Fast kampflos war der linke Flügel unserer V1II. Armee gefolgt und
hatte Boden gewonnen in einem Gelände, das jeden Schritt vorwärts
im Angriff mit schweren Opfern hätte erkaufen lassen. Verschiedene
Gründe mögen den russischen Oberbefehlshaber General Parski
veranlaßt haben, den Flügel der XII. Armee freiwillig aus dem
Wald- und Sumpfgelände zurückzunehmen. Unsere Angriffsabsichten
gegen Riga waren ihm nicht verborgen geblieben. In Unkenntnis über
die tatsächliche Stelle des deutschen Stoßes zog er es wohl
vor, den vorgeschobenen Abschnitt der Nordwestfront rechtzeitig zurückzunehmen.

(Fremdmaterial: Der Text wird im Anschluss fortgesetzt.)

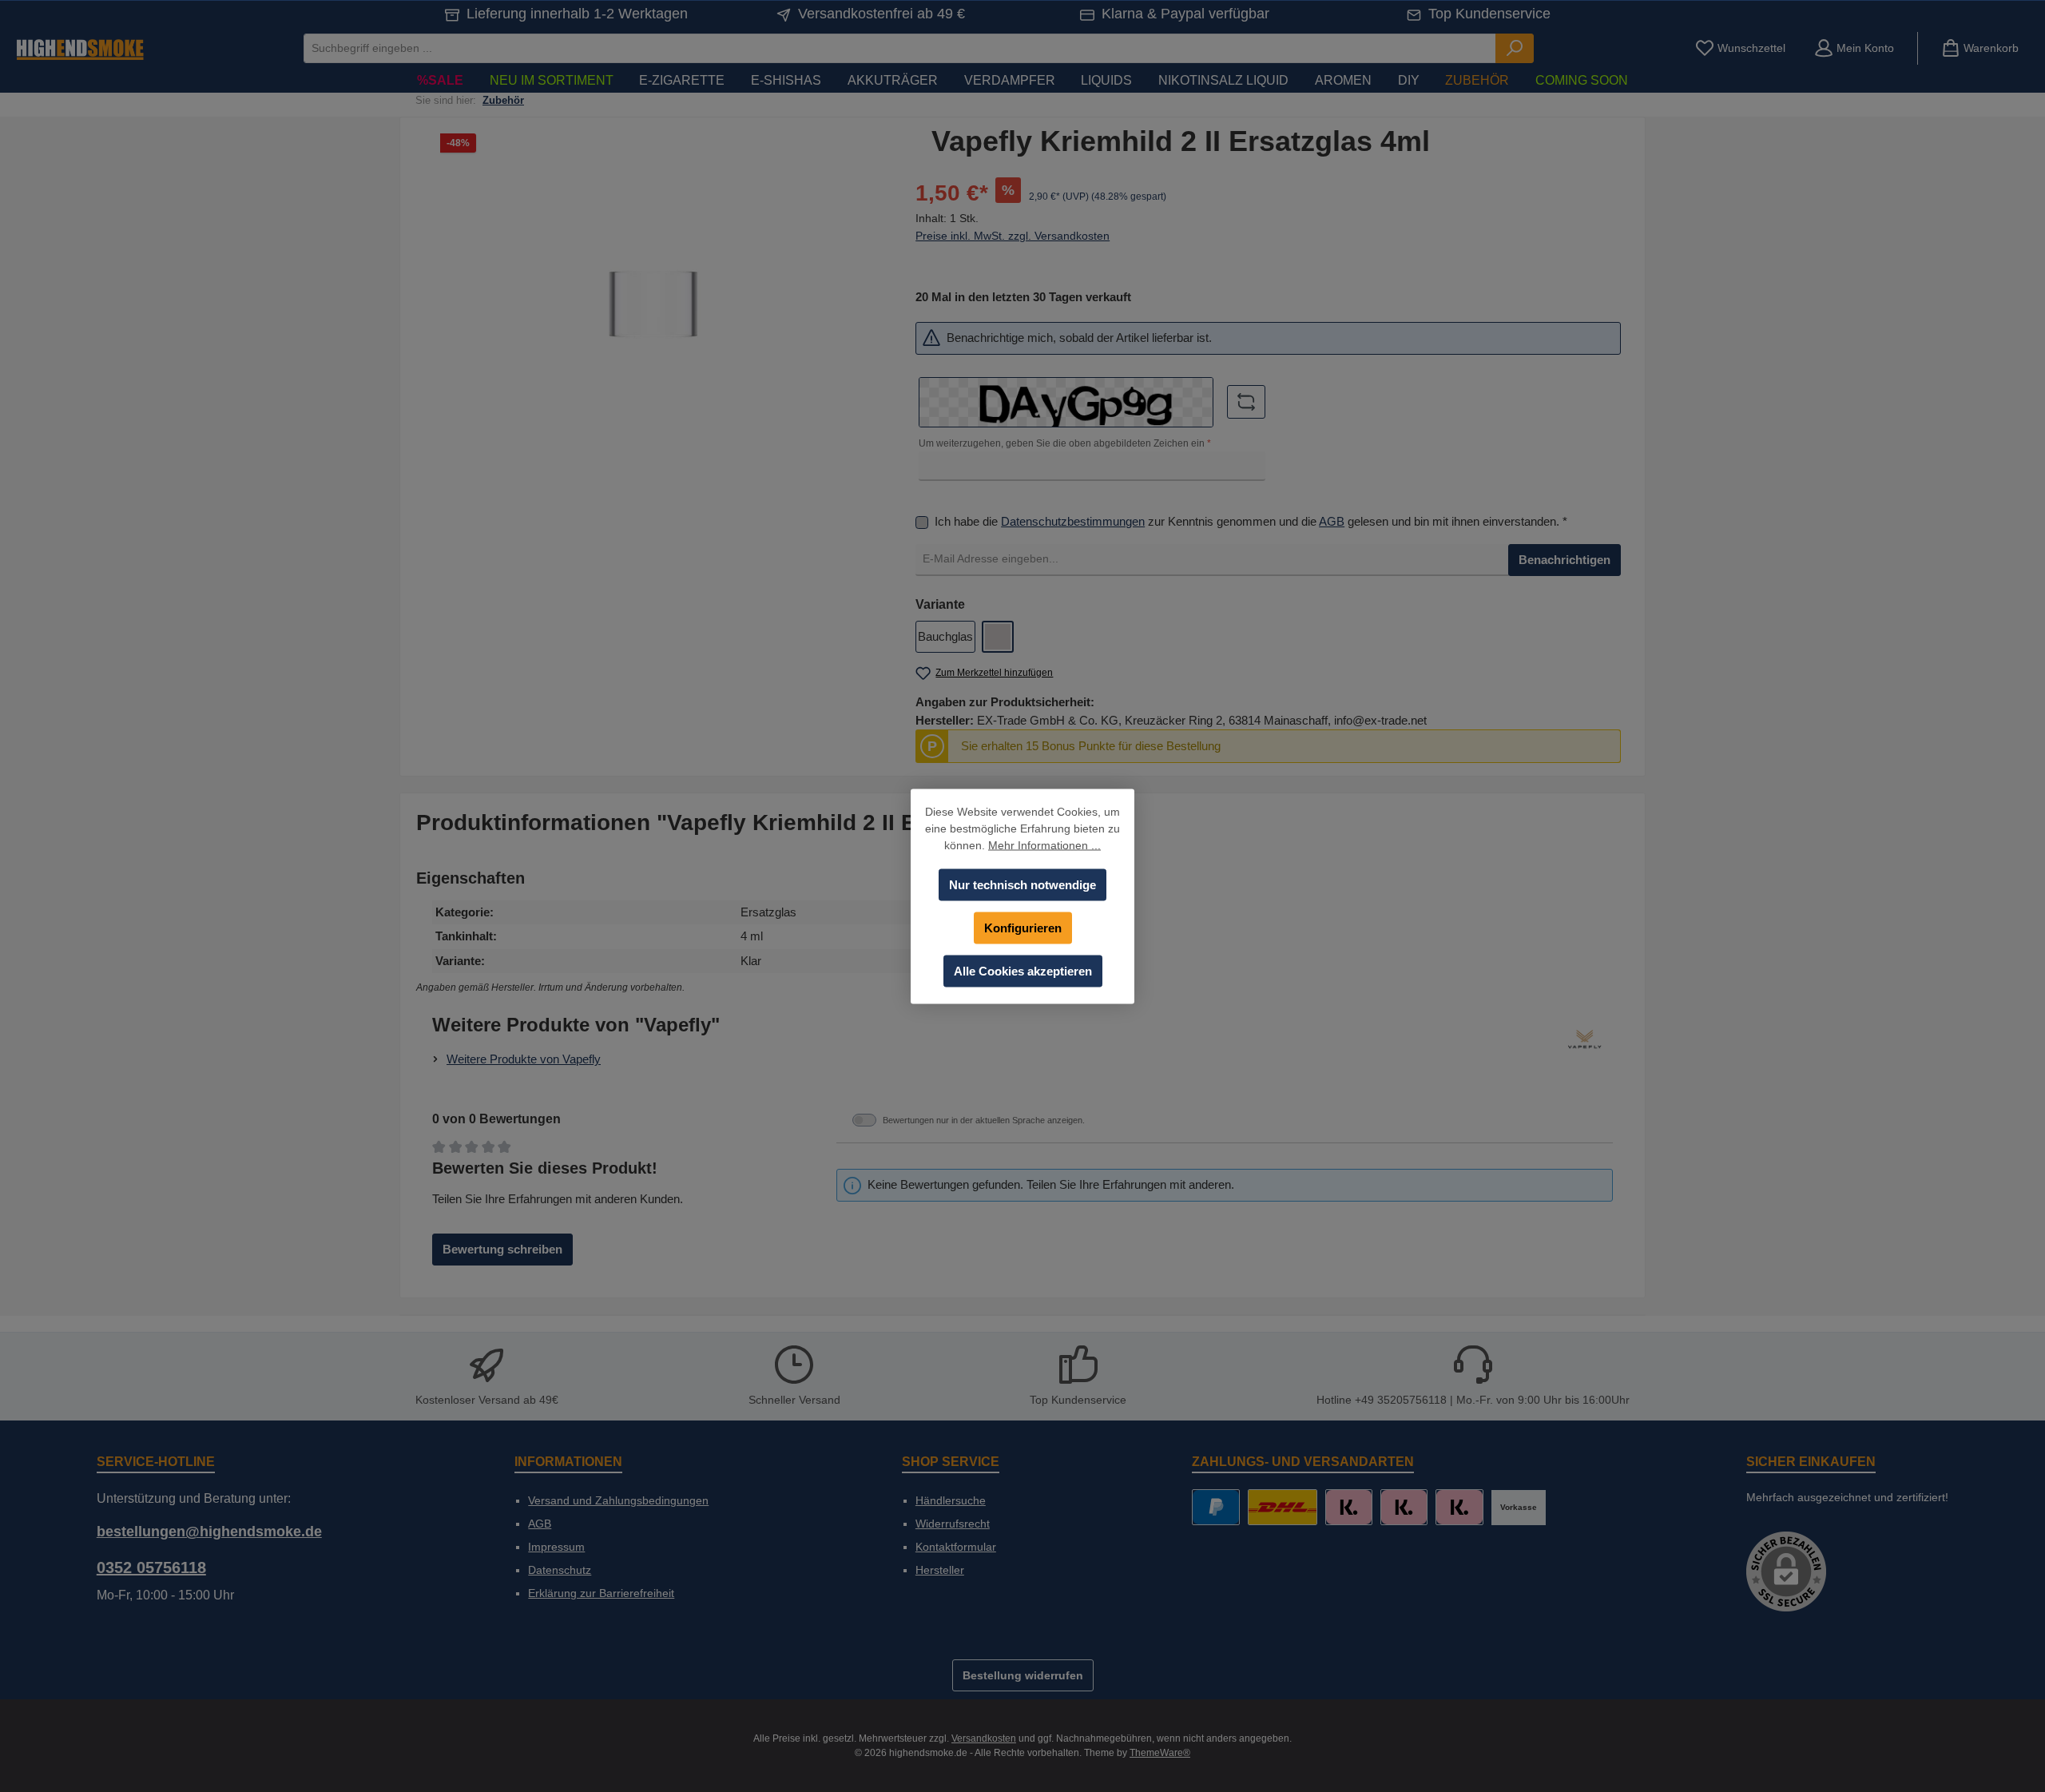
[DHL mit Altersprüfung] (1282, 1507)
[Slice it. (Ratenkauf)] (1348, 1507)
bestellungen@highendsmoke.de (209, 1532)
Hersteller (939, 1570)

Wahrscheinlich bleibt auch die Annahme, daß die Oberste Heeresleitung
unter dem Eindruck der großen Niederlage in der Bukowina die von
General Parski erbetenen Reserven nicht zur Verfügung stellen konnte.
Deshalb mag der General sich entschlossen haben, durch Verkürzung
des Westabschnittes aus den dort stehenden 12 Divisionen (insbesondere
Kräften des 43., 2. und 6. sibirischen Korps) etwa 2 Divisionen auszusparen,
um sie zur Abwehr des Angriffs einzusetzen. Ohne Zuversicht und in gedrückter
Stimmung sah Ende August die XII. Armee dem Tage der deutschen Offensive
entgegen. Ungewiß blieb Zeit und Ort des Angriffs. Plötzlich
und unerwartet traf die Wucht des deutschen Stoßes die XII. Armee
an starker, aber empfindlicher Stelle.
Während General Parski den Angriff gegen den Südabschnitt im
Gelände von Kekkau erwartete und dorthin starke Kräfte und die
Masse seiner Artillerie zusammenzog, entwickelte sich in aller Stille,
verschleiert durch vortreffliche taktische und technische Maßnahmen,
der Aufmarsch der Angriffskräfte der VIII. Armee in den Waldungen
im Dünabogen, südlich Üxküll. Bereits vor längerer
Zeit hatte das Oberkommando der VIII. Armee seine Erwägungen über
einen Angriff auf Riga östlich der unteren Düna abgeschlossen.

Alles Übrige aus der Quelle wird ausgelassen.